▸ Extracted entries
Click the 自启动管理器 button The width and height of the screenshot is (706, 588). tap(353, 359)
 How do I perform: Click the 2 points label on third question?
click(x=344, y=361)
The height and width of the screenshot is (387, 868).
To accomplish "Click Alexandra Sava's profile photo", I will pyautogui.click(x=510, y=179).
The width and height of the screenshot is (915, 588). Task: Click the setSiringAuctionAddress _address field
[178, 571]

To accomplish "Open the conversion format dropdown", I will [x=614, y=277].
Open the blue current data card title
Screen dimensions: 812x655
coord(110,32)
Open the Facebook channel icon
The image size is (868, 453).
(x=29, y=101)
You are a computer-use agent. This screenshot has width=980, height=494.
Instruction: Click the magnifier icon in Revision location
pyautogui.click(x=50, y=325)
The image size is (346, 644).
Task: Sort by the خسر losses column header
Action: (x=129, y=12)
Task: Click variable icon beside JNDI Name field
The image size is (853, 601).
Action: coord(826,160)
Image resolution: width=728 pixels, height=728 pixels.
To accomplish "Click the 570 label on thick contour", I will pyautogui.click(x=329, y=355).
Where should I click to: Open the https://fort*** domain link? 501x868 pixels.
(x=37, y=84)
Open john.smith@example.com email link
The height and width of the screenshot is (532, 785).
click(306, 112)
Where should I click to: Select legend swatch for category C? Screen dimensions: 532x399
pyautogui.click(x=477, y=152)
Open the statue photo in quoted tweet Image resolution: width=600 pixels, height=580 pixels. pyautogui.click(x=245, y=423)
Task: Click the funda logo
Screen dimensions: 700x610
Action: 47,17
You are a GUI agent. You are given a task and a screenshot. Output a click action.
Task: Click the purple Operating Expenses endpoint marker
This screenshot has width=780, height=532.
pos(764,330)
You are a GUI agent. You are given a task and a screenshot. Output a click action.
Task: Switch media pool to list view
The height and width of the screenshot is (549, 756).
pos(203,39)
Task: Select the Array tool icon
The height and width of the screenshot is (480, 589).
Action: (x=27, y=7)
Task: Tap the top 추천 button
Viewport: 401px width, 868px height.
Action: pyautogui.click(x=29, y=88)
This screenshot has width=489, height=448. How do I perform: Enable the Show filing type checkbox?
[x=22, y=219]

▸ Exercise requirements
Copy the data above in full, character for character.

▸ Task answer
Click the 自启动管理器 button The width and height of the screenshot is (706, 588). tap(353, 359)
 How do I perform: Click the 2 points label on third question?
click(x=344, y=361)
The height and width of the screenshot is (387, 868).
To accomplish "Click Alexandra Sava's profile photo", I will pyautogui.click(x=510, y=179).
The width and height of the screenshot is (915, 588). Task: Click the setSiringAuctionAddress _address field
[178, 571]

To accomplish "Open the conversion format dropdown", I will [x=614, y=277].
Open the blue current data card title
Screen dimensions: 812x655
coord(110,32)
Open the Facebook channel icon
The image size is (868, 453).
(x=29, y=101)
You are a computer-use agent. This screenshot has width=980, height=494.
Instruction: Click the magnifier icon in Revision location
pyautogui.click(x=50, y=325)
The image size is (346, 644).
Task: Sort by the خسر losses column header
Action: (x=129, y=12)
Task: Click variable icon beside JNDI Name field
The image size is (853, 601).
Action: coord(826,160)
Image resolution: width=728 pixels, height=728 pixels.
To accomplish "Click the 570 label on thick contour", I will pyautogui.click(x=329, y=355).
Where should I click to: Open the https://fort*** domain link? 501x868 pixels.
(x=37, y=84)
Open john.smith@example.com email link
The height and width of the screenshot is (532, 785).
click(306, 112)
Where should I click to: Select legend swatch for category C? Screen dimensions: 532x399
pyautogui.click(x=477, y=152)
Open the statue photo in quoted tweet Image resolution: width=600 pixels, height=580 pixels. pyautogui.click(x=245, y=423)
Task: Click the funda logo
Screen dimensions: 700x610
Action: 47,17
You are a GUI agent. You are given a task and a screenshot. Output a click action.
Task: Click the purple Operating Expenses endpoint marker
This screenshot has width=780, height=532.
pos(764,330)
You are a GUI agent. You are given a task and a screenshot. Output a click action.
Task: Switch media pool to list view
The height and width of the screenshot is (549, 756).
pos(203,39)
Task: Select the Array tool icon
The height and width of the screenshot is (480, 589).
Action: (x=27, y=7)
Task: Tap the top 추천 button
Viewport: 401px width, 868px height.
Action: pyautogui.click(x=29, y=88)
This screenshot has width=489, height=448. How do I perform: Enable the Show filing type checkbox?
[x=22, y=219]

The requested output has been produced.